Getting Connected through WoodNote and Email

You've received the third issue of WoodNote in your mailbox or by email, and you may be wondering how our paper-to-email transition is going, so we'll give you the skinny.

We have emails for about half the houses in Kings Forest, which is excellent. Of course, we'll continue to try to gather more. We produced paper copies of this issue for most of the residents, as the board felt it dealt with important decisions that we wanted to ensure everyone was aware of. However, we intend to reduce paper production significantly in 2008.

We saved money on postage through hand delivery to your mailboxes. (Neighbor to neighbor communications is allowed, whereas commercial operations using mailboxes is not.)

Copies of WoodNote were delivered by a combined team from the Revitalization and Deed Restriction Committees that included Section One: Ginny Eckley, Bibianna and Bogdan Szopa, Suzanne Harssema and Tricia and Kevin Morley. Section Two: Lois and George Vance. Section Three: Mike and Marie Gilroy, Carol and Frank Simonton, and Jennifer Coulter.

The emails went to residents who gave us email addresses, but more important, had opened past emails. Which brings us to a very important point: getting emails to you without having it blocked as spam.

We can track who opens emails through the professional emarketing tool we use for board meeting alerts and WoodNote. Often you'll see us send emails from our Yahoo account. In both instances, we know that some recipient's email providers block the emails from going through. The worst blockers are AOL, Earthlink and Embarqmail.

You'll notice we included a slip of paper asking you to put us on your Contacts or Safe Senders List. This will allow our emails to get through. Then be sure to check your SPAM filters or folders; it may be directed to your spam folder, or eliminated if you've set your mailbox to automatically delete spam.

Another avenue is to provide us with several addresses, for example, a work and home address.
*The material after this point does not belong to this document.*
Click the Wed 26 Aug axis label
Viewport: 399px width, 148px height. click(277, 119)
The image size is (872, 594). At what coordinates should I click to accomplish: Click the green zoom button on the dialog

Emails to business addresses seem to go through with fewer problems.

Then it's up to our residents to CHECK THEIR EMAIL often!

This is especially important, as we'd like to send you emails if we learn of safety/security incidents that may impact our neighborhood -- sort of a neighborhood block watch. There's no reason why we shouldn't be using available technologies to stay connected, and stay safe.